▶ **EXERCISE OBJECTIVE**
Please write out exactly the lines of the data below from the line holding "is (1568, 692)." through the line holding "Screen dimensions: 1512x801", and leave out the rest.

:::::

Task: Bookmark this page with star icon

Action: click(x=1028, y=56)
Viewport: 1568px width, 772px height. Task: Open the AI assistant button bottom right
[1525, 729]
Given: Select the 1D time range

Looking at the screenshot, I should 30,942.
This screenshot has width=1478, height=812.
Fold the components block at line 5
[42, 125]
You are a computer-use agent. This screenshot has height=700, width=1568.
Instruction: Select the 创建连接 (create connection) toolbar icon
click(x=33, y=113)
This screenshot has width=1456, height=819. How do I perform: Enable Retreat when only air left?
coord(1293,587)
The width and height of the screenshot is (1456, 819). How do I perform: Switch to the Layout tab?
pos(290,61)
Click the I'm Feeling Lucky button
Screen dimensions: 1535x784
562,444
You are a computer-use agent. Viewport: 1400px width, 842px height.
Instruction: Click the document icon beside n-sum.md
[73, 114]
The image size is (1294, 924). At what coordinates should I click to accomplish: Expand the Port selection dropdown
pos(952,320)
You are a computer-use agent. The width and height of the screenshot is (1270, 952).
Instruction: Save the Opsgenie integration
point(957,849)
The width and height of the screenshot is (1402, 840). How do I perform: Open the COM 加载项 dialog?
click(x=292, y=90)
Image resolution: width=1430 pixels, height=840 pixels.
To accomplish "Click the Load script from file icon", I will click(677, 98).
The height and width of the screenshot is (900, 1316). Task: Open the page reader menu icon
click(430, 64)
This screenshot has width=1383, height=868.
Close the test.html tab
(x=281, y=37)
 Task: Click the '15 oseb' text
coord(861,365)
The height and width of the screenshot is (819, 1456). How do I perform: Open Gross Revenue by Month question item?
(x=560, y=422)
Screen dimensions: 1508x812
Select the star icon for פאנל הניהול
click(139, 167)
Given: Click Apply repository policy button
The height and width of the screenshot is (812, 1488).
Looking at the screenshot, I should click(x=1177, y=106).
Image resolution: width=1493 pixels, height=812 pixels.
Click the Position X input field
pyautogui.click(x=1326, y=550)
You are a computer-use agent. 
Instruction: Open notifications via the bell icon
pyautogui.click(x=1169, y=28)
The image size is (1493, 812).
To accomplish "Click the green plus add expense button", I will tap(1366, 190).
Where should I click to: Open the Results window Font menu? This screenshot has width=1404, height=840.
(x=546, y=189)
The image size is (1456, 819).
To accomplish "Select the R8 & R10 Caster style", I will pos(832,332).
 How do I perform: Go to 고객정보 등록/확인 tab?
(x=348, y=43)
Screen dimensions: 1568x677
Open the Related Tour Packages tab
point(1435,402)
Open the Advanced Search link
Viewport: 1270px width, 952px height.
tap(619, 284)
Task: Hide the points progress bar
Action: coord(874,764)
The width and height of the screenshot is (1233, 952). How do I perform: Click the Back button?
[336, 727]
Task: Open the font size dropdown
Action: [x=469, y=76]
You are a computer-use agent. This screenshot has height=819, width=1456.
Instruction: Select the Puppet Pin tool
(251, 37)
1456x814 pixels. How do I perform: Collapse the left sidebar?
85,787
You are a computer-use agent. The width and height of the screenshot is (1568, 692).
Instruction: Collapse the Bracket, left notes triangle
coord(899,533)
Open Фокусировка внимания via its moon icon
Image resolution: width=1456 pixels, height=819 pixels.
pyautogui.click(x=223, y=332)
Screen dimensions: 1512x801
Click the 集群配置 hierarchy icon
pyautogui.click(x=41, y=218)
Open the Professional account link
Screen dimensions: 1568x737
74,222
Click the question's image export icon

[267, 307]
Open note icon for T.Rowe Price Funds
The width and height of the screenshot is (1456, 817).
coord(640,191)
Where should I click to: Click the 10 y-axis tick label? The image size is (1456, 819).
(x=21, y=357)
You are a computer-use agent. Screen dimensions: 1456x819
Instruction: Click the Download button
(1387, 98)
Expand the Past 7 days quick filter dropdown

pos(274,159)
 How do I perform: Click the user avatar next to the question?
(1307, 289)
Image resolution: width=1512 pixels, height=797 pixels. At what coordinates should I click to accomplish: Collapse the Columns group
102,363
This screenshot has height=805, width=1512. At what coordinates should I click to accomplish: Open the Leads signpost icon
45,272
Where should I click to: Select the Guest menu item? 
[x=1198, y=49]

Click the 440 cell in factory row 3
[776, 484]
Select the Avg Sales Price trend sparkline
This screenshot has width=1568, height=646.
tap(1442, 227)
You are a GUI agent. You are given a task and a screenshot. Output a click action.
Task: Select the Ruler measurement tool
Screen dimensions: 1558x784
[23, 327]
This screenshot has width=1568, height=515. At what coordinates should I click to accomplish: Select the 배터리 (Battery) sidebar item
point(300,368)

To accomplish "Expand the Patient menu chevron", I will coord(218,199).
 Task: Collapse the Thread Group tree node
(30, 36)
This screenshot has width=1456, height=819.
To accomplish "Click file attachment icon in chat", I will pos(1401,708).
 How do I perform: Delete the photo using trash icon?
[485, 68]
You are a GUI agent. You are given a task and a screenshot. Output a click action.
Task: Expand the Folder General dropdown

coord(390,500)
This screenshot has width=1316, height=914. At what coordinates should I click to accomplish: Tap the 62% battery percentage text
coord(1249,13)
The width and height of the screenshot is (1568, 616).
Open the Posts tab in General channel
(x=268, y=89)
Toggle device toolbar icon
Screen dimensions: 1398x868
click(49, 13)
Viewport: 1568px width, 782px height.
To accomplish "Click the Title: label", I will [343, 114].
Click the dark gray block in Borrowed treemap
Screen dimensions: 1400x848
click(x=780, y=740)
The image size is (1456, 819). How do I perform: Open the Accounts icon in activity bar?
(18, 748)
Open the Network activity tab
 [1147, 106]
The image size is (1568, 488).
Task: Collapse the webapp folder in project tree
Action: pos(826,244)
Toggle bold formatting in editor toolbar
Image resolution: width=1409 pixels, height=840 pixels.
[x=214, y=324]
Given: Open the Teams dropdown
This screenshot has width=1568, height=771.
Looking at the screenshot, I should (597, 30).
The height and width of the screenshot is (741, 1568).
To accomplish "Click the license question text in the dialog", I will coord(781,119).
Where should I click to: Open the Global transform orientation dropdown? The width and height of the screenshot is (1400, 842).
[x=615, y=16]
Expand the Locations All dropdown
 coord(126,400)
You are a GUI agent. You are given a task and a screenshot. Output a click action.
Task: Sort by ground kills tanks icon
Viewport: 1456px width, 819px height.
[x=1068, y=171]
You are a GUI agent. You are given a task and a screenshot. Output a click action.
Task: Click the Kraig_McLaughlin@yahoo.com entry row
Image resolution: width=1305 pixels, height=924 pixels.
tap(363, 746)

:::::

▶ **REPLY TO THE EXERCISE**
You are a computer-use agent. The width and height of the screenshot is (1568, 692).
Instruction: Collapse the Bracket, left notes triangle
coord(899,533)
Open Фокусировка внимания via its moon icon
Image resolution: width=1456 pixels, height=819 pixels.
pyautogui.click(x=223, y=332)
Screen dimensions: 1512x801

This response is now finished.